# Different ways of solving a contest problem (Part 1)

The following problem appeared on the American High School Mathematics Examination (now called the AMC 12) in 1988:

If $3 \sin \theta = \cos \theta$, what is $\sin \theta \cos \theta$?

When I presented this problem to a group of students, I was pleasantly surprised by the amount of creativity shown when solving this problem.

Here’s the first solution that I received: draw the appropriate triangles for the angle $\theta$: $3 \sin \theta = \cos \theta$ $\tan \theta = \displaystyle \frac{1}{3}$

Therefore, the angle $\theta$ must lie in either the first or third quadrant, as shown. (Of course, $\theta$ could be coterminal with either displayed angle, but that wouldn’t affect the values of $\sin \theta$ or $\cos \theta$.) In Quadrant I, $\sin \theta = \displaystyle \frac{1}{\sqrt{10}}$ and $\cos \theta = \displaystyle \frac{3}{\sqrt{10}}$. Therefore, $\sin \theta \cos \theta = \displaystyle \frac{1}{\sqrt{10}} \times \frac{3}{\sqrt{10}} = \displaystyle \frac{3}{10}$.

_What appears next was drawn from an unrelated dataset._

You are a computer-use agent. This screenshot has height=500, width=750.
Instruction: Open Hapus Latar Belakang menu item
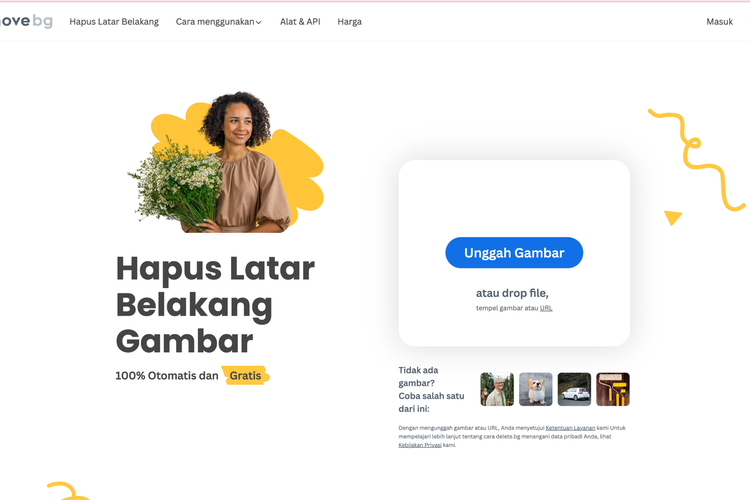coord(114,22)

In Quadrant III, $\sin \theta = \displaystyle -\frac{1}{\sqrt{10}}$ and $\cos \theta = -\displaystyle \frac{3}{\sqrt{10}}$. Therefore, $\sin \theta \cos \theta = \displaystyle \left( - \frac{1}{\sqrt{10}} \right) \times \left( -\frac{3}{\sqrt{10}} \right) = \displaystyle \frac{3}{10}$.

Either way, we can be certain that $\sin \theta \cos \theta = \displaystyle \frac{3}{10}$.

1. #### howardat58

/  September 20, 2015

Here’s another:
3sin(t)=cos(t)
9sinsq(t)=cossq(t)=1-sinsq(t)
10sinsq(t)=1
sinsq(t)=1/10
and with 3sin(t)=cos(t)
sin(t)cos(t)=3sinsq(t)=3/10